2. The defect of static rules
Static nature of primary rules would be a problem. Change would be slow. It would
be very difficult to adapt to changes.
3. The defect of inefficiency of the diffuse social pressure
Lack of agency which is empowered to ascertain a rule and when it has been violated
would be a serious defect. Time would be wasted in unorganized attempts to
apprehend offenders.
- The introduction of secondary ruleswould remedy the defects with a system of only
primary rules. They will act as supplements. They will allow the members of the
community to introduce new types of primary rules, modify the old ones and control the
operation and effects of the primary rules.
- The rule of recognition, which would be a secondary rule, would acknowledge the
document of reference and would remove the doubts as to the existence of a certain
primary rule. It is the ultimate rule of a legal system.
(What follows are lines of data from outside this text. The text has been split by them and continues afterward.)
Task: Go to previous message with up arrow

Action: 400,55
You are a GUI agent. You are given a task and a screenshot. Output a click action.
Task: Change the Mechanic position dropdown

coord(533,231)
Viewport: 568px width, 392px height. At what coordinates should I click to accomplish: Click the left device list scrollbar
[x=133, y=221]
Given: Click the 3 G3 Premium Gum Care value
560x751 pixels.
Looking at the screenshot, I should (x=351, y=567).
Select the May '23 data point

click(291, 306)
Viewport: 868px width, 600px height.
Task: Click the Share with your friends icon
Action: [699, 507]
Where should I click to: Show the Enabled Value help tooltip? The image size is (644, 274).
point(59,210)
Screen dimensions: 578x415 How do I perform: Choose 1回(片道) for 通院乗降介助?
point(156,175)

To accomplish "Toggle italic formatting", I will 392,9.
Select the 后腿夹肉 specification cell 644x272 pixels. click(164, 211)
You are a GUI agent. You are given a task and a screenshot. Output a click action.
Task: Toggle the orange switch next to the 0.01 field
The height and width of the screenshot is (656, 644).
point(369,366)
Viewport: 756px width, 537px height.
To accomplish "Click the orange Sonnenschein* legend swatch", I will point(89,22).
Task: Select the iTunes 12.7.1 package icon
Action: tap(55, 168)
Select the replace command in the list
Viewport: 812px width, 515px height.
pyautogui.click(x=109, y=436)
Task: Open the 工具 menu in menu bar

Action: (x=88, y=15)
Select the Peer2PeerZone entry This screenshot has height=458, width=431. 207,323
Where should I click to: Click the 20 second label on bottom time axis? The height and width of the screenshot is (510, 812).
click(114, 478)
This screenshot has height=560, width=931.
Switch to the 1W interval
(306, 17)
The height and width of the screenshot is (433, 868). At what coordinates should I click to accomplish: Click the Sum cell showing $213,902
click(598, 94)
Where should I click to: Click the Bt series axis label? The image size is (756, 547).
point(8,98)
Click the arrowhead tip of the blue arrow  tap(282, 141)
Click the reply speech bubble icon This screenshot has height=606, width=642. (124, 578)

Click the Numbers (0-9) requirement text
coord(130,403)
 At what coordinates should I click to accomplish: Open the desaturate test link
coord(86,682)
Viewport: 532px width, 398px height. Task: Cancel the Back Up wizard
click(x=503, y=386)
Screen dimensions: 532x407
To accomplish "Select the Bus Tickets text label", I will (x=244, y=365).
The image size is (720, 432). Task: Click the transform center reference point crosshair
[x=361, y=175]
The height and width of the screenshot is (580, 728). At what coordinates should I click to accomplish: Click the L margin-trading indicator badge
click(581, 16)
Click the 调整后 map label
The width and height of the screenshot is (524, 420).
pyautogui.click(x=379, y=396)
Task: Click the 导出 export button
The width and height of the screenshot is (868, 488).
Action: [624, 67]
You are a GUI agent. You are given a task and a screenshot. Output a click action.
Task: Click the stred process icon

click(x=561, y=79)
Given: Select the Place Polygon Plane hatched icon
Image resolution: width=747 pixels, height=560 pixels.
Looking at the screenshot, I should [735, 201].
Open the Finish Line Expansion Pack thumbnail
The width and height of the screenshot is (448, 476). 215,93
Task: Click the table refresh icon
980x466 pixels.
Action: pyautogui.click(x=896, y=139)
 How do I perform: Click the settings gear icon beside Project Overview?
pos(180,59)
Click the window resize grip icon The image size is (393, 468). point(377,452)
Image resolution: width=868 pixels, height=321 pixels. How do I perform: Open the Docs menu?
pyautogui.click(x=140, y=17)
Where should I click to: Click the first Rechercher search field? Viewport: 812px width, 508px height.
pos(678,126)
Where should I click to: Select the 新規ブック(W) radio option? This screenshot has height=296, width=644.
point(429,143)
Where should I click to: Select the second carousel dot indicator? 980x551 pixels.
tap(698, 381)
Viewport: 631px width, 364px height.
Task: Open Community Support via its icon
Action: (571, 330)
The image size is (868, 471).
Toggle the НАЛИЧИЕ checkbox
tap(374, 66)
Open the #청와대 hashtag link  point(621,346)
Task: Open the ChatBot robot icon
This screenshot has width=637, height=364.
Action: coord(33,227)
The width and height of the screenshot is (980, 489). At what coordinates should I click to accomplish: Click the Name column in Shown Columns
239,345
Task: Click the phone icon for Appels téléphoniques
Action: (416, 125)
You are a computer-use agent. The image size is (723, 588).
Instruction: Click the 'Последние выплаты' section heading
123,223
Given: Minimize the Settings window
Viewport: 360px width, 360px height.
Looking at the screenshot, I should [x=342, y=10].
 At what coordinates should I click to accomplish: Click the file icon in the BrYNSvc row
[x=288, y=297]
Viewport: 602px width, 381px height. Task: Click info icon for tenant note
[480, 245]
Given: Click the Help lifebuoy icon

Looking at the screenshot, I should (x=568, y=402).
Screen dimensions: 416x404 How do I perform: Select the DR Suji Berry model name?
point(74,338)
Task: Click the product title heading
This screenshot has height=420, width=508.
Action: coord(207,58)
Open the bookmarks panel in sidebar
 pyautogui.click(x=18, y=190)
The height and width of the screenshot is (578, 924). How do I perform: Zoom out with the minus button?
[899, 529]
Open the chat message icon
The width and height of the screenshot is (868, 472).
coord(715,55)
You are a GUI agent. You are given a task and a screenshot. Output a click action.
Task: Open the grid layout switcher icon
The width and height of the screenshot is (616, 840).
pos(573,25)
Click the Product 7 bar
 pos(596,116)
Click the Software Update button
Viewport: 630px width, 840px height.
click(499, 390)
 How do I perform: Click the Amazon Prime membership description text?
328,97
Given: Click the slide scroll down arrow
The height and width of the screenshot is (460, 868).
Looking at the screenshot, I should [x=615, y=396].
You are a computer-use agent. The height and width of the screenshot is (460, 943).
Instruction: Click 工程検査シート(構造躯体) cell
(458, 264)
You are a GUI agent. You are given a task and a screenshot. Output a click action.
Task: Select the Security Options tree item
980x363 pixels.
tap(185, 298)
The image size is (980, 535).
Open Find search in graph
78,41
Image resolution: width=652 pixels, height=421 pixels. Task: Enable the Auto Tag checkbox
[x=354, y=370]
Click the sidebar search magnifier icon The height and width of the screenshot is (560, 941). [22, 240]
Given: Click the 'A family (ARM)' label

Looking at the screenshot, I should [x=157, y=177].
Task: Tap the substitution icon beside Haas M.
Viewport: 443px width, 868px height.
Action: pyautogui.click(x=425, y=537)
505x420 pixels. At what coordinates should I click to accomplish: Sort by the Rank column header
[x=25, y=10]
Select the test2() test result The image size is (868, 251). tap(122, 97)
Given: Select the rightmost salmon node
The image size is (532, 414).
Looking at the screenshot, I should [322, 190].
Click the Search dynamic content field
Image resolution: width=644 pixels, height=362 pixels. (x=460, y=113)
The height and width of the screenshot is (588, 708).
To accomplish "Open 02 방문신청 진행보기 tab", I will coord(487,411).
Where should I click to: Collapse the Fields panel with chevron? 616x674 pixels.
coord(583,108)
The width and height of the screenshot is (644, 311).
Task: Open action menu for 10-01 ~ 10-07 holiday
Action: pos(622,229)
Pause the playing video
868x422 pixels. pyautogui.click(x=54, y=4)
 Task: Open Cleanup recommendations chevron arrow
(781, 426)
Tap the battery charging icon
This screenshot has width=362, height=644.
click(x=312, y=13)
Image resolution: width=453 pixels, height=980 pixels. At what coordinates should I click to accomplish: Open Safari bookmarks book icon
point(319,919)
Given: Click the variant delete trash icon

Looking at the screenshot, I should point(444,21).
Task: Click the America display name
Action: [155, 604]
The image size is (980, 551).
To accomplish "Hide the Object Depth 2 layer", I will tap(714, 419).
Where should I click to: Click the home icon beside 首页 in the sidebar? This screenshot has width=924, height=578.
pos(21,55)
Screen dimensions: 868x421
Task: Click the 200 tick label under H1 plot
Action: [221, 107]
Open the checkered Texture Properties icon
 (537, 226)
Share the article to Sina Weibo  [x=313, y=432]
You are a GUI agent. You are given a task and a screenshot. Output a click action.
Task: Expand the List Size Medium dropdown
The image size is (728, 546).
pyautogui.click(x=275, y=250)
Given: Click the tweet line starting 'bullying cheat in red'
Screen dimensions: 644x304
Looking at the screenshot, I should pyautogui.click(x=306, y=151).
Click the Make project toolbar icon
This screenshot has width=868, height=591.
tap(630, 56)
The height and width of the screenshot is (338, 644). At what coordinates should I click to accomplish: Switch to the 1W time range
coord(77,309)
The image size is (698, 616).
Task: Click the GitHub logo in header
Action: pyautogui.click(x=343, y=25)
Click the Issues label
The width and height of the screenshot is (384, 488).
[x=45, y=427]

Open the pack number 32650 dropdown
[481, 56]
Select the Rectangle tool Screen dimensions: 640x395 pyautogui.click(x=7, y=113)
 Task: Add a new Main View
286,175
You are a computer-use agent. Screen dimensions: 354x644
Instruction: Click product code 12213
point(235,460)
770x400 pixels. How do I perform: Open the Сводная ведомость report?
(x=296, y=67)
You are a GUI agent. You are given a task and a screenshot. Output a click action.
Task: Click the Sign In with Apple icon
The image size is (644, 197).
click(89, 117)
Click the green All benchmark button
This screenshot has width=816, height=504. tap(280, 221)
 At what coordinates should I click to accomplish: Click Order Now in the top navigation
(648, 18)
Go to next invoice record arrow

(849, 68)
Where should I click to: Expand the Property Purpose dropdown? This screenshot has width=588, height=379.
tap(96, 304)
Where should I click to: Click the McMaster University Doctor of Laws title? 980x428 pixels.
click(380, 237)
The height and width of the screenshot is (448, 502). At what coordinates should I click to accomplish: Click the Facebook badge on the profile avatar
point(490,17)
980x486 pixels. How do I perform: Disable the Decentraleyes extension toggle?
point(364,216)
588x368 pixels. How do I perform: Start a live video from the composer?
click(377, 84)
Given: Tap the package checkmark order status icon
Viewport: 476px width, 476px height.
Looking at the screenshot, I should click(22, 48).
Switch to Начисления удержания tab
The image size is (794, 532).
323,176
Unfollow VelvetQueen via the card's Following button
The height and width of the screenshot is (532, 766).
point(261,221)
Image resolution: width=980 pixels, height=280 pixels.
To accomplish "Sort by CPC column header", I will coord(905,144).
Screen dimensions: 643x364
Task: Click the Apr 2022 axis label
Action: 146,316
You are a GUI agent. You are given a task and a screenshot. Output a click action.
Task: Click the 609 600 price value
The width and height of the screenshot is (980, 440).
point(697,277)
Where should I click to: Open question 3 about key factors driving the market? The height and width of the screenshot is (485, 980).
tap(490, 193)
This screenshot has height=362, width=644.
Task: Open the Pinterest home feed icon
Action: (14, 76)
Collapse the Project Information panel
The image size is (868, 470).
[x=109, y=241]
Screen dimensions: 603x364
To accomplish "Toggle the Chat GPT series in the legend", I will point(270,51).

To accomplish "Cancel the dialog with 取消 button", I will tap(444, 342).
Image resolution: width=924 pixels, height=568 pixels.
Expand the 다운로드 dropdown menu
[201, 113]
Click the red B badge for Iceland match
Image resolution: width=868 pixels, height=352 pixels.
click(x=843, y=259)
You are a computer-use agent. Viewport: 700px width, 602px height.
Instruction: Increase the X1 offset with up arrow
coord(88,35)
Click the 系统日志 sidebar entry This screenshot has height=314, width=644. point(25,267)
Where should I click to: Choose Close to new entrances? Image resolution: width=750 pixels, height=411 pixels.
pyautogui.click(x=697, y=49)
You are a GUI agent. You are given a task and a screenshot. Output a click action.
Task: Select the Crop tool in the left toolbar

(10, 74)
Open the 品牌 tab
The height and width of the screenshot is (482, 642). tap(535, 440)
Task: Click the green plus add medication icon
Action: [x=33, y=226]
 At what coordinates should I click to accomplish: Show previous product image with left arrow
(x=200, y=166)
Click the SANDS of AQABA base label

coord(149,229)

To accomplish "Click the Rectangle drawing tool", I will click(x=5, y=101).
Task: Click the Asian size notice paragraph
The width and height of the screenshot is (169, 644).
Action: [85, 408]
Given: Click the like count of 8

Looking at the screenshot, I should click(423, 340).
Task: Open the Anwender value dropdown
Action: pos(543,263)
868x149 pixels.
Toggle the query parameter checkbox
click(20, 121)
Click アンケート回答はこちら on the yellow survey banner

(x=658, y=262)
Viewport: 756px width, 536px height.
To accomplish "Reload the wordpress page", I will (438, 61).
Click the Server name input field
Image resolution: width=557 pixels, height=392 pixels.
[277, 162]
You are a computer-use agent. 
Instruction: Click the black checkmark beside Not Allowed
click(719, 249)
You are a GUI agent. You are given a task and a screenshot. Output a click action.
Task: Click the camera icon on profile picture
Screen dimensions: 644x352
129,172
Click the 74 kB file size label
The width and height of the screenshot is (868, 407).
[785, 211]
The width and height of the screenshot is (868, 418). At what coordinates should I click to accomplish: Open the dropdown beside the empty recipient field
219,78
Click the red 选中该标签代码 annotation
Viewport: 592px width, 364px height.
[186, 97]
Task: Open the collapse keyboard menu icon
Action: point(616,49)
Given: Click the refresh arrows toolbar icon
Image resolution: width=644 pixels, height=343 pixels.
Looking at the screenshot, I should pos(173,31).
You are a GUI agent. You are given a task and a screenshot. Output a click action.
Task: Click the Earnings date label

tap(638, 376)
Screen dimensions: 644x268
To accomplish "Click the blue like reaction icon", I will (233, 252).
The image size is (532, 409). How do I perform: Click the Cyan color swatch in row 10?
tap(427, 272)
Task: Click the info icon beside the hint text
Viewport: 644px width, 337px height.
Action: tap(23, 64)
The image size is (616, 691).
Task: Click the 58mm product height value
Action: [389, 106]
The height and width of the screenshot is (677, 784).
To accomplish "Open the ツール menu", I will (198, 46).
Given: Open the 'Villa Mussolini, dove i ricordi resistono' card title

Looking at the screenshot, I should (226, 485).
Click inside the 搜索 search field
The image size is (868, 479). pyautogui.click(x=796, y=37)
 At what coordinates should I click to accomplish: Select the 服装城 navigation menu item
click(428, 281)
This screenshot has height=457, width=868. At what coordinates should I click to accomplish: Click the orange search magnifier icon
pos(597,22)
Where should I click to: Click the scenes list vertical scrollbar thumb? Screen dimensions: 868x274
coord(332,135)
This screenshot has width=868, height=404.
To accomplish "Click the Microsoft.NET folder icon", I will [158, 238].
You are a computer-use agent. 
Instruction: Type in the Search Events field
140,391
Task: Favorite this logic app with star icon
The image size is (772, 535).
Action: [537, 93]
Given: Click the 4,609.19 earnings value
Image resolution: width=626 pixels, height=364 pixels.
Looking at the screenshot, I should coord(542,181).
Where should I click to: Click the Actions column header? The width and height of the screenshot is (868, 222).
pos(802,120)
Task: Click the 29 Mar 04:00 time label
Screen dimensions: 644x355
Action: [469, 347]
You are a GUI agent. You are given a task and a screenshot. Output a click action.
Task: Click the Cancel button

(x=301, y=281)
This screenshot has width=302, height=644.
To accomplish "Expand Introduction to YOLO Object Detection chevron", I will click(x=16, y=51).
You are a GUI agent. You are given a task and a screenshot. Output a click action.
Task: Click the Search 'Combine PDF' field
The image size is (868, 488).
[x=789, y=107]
- The rules of change will empower persons to make changes in the legal positions by
abolishing old rules and introducing new primary rules [ examples include Wills Act of
1837 (making changes in the testament of oneself),law of contract (helps in establishing
a relationship between persons) and Law of Property Act of 1925(changes in
relationship of vendor and purchaser)].
- If a legal system is to function adequately, then the mass of citizens within the community
must give general obedience to its rules and should accept their validity in the light of the
rule of recognition.
ROSCOE POUND
- The aim of law as the balancing of the security of society and the individual life.
- Law is a social institution created and designed to satisfy human (individual and social)
wants. The essential feature of legal order was the securing and protection of a variety of
interests.
- Interest is defined as a demand or desire or expectation which human beings either
individually or in groups or associations or relations, seek to satisfy. It is the balancing of
interests – individual, public, social – which constitutes the principal problem fro legislators
and jurists.
- Individual interests include Personality, domestic relations and Substance.
- Social interests include: General security (peace and order), security of social
institutions (domestic, religious, political and economic), general morals, conservation of
social resources, general progress, etc.
- The appropriate “balancing process” is related to the problems of eliminating friction and
precluding waste un human enjoyment of the goods of existence. It is a kind of social
engineering.
- Interests must be balanced “fairly”. Thus, individual interest ought not to be weighed
against public interest.
- The process of balancing may necessitate reference to the following forms of law:
1. Rules – Attachment of a definite, detailed legal consequence to a definite, detailed
statement of facts.
2. Principles – Authoritative starting points for legal reasoning.
3. Conceptions – Authoritative categories to which cases or situations are referred, as a
consequence of which principles ad standards become applicable.
4. Standards – General limits of permissible conduct to be applies according to the
circumstances of each case.
- New interest will emerge as and when society advances and changes. Recognition of a new
interest will involve its being tested by reference to the “jural postulates” of a civilized
society.
- Pound’s jural postulates believe that the citizens of a civilized society are entitles to assume:
That others will commit no intentional aggression upon them;
That they may control for beneficial purposes what they have discovered, created and
acquired;
That promises will be carried out in good faith and that unreasonable and unjust
enrichment will be prevented as far as possible;
That persons engaged in a course of conduct will act with due care so as to not create
unreasonable risk of injury to others.
That they shall be entitled to assume the burdens incident to social life shall be borne by
society;
That, as a minimum matter, “a standard human life” shall be assured to every citizen.